Excerpted passage —

▼

As reports of the White House talks between Donald Trump and Jean-Claude Juncker filtered through yesterday morning, there was a palpable sense of relief in the markets. For now, it appears that a trade war might yet be averted and there is certainly much to be positive about if the two sides do indeed work together to reform the international rules on trade. Europe has already agreed to buy more soya beans and natural gas from America and Juncker will certainly be hoping that Trump’s planned tariffs on European car imports don’t go ahead.
While the markets were reacting, we braced ourselves for what the European Central Bank would announce at its press conference. It was known that interest rates would not be increased this time around, so attention turned to the accompanying sentiment. Somewhat disappointingly, it was more of the same, as the ECB stance remains unchanged. Its bond-buying programme will halve to €15 billion from September and end completely from December.
While it is impossible to know what investors were hoping to hear, the euro slid following the news and it weakened sharply against the dollar. Sterling managed to make some gains against the single currency too, despite ongoing fears surrounding the chances of a no-deal Brexit. Those concerns helped the dollar strengthen against the pound too and, while the movements have been within a tight range this week, sterling appears to be the one most likely to slide at the moment.
It would be remiss of us to ignore the fact that more than $100 billion was wiped from the value of Facebook yesterday. The social network giant revealed the full extent of the data scandal that shook the world a few months back. Facebook founder Mark Zuckerberg is said to have lost $15 billion in a single day, although with a personal fortune of €72 billion he should be alright.
2018 has been extremely hectic on a political and economic scale. In fact, it’s all been a bit hectic since 2016 and there are currently no signs of the uncertainty stopping anytime soon. Our latest currency forecasts provide a handy summary of the previous quarter and include currency predictions from major banks around the world over the next 12 months. The disparities between what the so-called experts believe is going to happen make for an interesting read. It is free to download and we would love to hear your thoughts.
GBP: Barnier rejects May’s Chequer’s plan
There were no major economic data releases from the UK yesterday, so any sterling movements were likely to come from events elsewhere or continued Brexit uncertainty. And so it proved, as the ECB’s refusal to change course on its monetary policy helped sterling make some very slight gains against the euro, while a strong dollar plus concerns over a no-deal Brexit saw the pound tumble against the dollar.
Towards the end of the day, Michel Barnier rejected the customs proposals in the prime minister’s Chequers plan. While he conceded that the EU was open to a ‘customs union’, it will still be a blow for Theresa May. Barnier’s motives could be to encourage the UK to join a full customs union, but it is clear that May does not have her party on side with that proposal. Once again, she is stuck between a rock and a hard place.
Today we will see the Nationwide housing prices for July and we can expect further reaction to what Barnier said in his joint press conference with Brexit secretary Dominic Raab.

▲

Work to be completed — Rewrite the market update from "GBP: Barnier rejects" to "a hard place.", putting "in a tight spot" in place of "between a rock and a hard place".

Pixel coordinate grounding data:
▼

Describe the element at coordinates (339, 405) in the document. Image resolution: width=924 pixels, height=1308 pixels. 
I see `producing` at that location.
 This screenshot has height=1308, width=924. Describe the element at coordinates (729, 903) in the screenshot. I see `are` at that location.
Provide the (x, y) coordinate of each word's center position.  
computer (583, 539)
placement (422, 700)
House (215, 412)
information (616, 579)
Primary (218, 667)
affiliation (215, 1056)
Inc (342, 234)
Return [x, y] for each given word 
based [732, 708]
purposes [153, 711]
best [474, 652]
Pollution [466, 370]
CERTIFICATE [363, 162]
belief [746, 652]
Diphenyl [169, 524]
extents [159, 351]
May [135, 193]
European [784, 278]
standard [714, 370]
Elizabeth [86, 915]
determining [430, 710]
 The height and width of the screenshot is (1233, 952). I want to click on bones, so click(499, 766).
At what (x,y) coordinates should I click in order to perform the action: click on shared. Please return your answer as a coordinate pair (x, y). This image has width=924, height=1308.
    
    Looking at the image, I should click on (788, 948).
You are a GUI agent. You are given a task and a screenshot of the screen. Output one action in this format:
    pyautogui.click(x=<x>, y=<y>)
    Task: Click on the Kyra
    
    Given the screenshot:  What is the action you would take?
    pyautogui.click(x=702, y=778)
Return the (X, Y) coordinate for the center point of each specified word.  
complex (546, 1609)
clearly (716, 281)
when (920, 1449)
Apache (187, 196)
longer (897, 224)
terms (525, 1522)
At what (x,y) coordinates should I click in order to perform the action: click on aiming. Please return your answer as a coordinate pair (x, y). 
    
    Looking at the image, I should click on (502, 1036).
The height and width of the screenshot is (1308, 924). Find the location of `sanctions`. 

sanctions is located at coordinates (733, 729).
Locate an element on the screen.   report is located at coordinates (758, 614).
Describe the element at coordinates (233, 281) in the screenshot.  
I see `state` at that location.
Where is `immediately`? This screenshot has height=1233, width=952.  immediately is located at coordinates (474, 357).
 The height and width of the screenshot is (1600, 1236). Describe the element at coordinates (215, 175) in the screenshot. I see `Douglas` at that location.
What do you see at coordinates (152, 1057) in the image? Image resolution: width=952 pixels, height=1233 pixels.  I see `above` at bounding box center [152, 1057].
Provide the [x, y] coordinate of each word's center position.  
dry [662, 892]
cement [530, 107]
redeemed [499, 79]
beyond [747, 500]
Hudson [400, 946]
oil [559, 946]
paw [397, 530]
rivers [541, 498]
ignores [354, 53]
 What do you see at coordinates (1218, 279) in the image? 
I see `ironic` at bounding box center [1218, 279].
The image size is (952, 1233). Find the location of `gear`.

▲

Expected answer —
GBP: Barnier rejects May’s Chequer’s plan
There were no major economic data releases from the UK yesterday, so any sterling movements were likely to come from events elsewhere or continued Brexit uncertainty. And so it proved, as the ECB’s refusal to change course on its monetary policy helped sterling make some very slight gains against the euro, while a strong dollar plus concerns over a no-deal Brexit saw the pound tumble against the dollar.
Towards the end of the day, Michel Barnier rejected the customs proposals in the prime minister’s Chequers plan. While he conceded that the EU was open to a ‘customs union’, it will still be a blow for Theresa May. Barnier’s motives could be to encourage the UK to join a full customs union, but it is clear that May does not have her party on side with that proposal. Once again, she is stuck in a tight spot.